¿Quién defiende a las comunidades indígenas?

Escribe: Silvina Ramírez

En un Estado de derecho, y de acuerdo al principio republicano, el Poder Judicial debe velar por la protección de los derechos. Cuando los conflictos no pueden ser gestionados o canalizados por otros resortes, su judicialización incluye la necesaria presencia de abogados/as que puedan acompañar, orientar, asesorar y litigar frente a los tribunales para remediar los derechos vulnerados. En el caso de las comunidades indígenas, es cada vez más frecuente que, frente a la ausencia de políticas estatales que resguarden sus derechos, los conflictos se lleven a sede judicial para buscar una reparación. 

Parece ser inevitable que los derechos, en última instancia, deban ser protegidos por una dimensión del Estado que tiene entre sus objetivos fundacionales proteger a los más débiles.
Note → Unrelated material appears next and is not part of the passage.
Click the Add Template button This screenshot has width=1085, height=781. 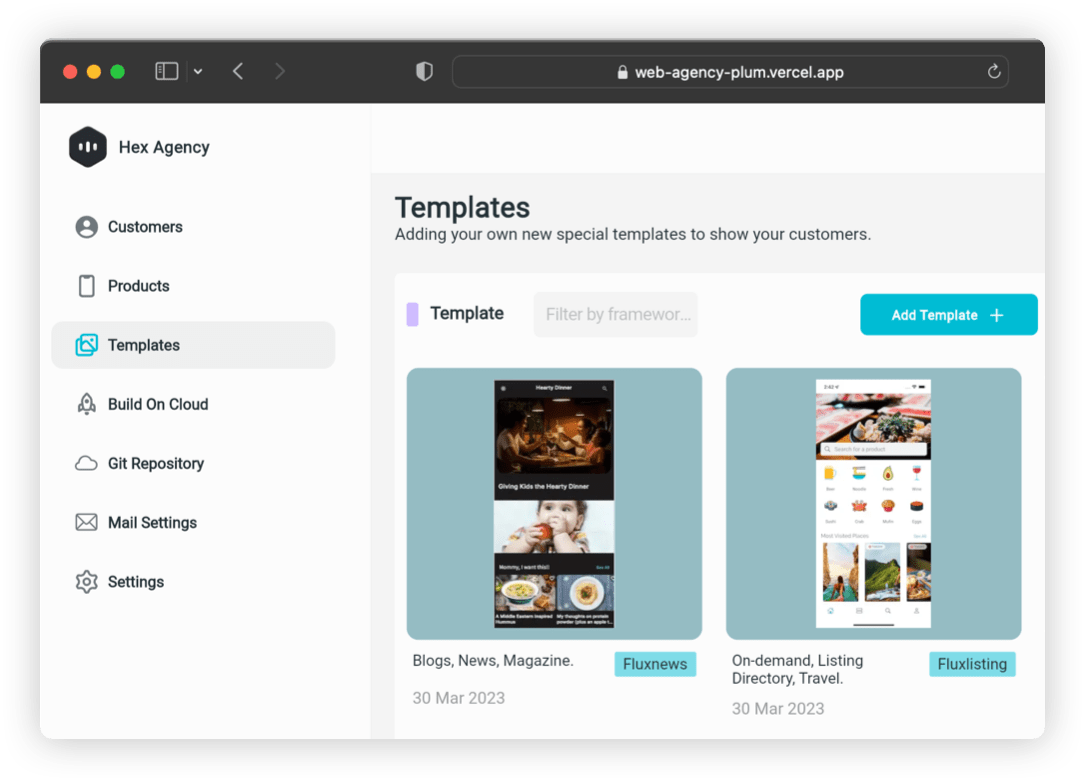click(x=948, y=314)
Las comunidades indígenas requieren de asistencia jurídica, como una forma más de impulsar la lucha por sus derechos. El campo jurídico, así, se vuelve un escenario en donde dirimir disputas, algunas de larga data, que requieren de abogados/as para garantizar la defensa de las comunidades indígenas. 

Así las cosas, las defensorías públicas se vuelven instituciones centrales en la defensa de las comunidades indígenas. Dado que no existe la cantidad de abogados/as que se requieren en relación a los conflictos que se suscitan, principalmente conflictos territoriales, y que las comunidades carecen de los recursos necesarios para afrontar una defensa privada, la defensa pública se presenta como un lugar de privilegio adonde se acude en busca de ayuda.    

Por ello, es central que exista una política construida desde las defensas, focalizada en las comunidades indígenas. Si se parte de la premisa de que las defensas públicas deberían destinar sus recursos, siempre limitados, priorizando a los colectivos vulnerabilizados, las comunidades indígenas deberían verse beneficiadas, y no deberían padecer las dificultades de encontrar alguien que pueda representarlos, que los asesore jurídicamente, que pueda ofrecerles respuestas cuando sus derechos no son respetados, colocándolos en una situación de total indefensión. 

De lo que se trata es de la obligación del Estado de brindar respuestas de la mejor calidad posible a las comunidades indígenas. De que sus líneas de acción deben estar orientadas a gestionar una conflictividad cada vez más creciente que involucra actores muy dispares. La defensa pública no puede declinar esta función, porque se convierte en el último lugar a recurrir –debería ser el primero- cuando no se encuentra otro abogado que se ocupe de un caso. 

Hoy, las comunidades indígenas se ven sometidas, cada vez más frecuentemente, a desalojos, a causas por usurpación, a conflictos con particulares y hasta con el mismo Estado –en su dimensión nacional, provincial o municipal- que demanda con urgencia ayuda y acompañamiento jurídico. Si la defensa pública declina el ejercicio de su rol, las comunidades indígenas ven obstaculizado –más allá de otros derechos- su derecho al acceso a la justicia. 

Actualmente, las comunidades indígenas son defendidas por un puñado de abogados/as que, muchas veces ad honorem, realizan su tarea esforzadamente. También lo son por los defensores públicos, pero aleatoriamente. No siempre la defensa pública entiende en sus casos, los criterios son azarosos y heterogéneos, y no existe una política clara de acceso a la justicia que los jerarquice, dado su especial situación, frente a otros conflictos que podrían encontrar diferentes formas de resolución.

Finalmente, sería relevante y central para las comunidades y Pueblos Indígenas que las defensas públicas se fortalezcan, que reconduzcan sus políticas, y que tomen sus casos, en el entendido que llevar adelante su defensa forma parte medular de su función. Con defensas públicas robustas, las comunidades indígenas tienen más posibilidades de que sus derechos se garanticen genuinamente.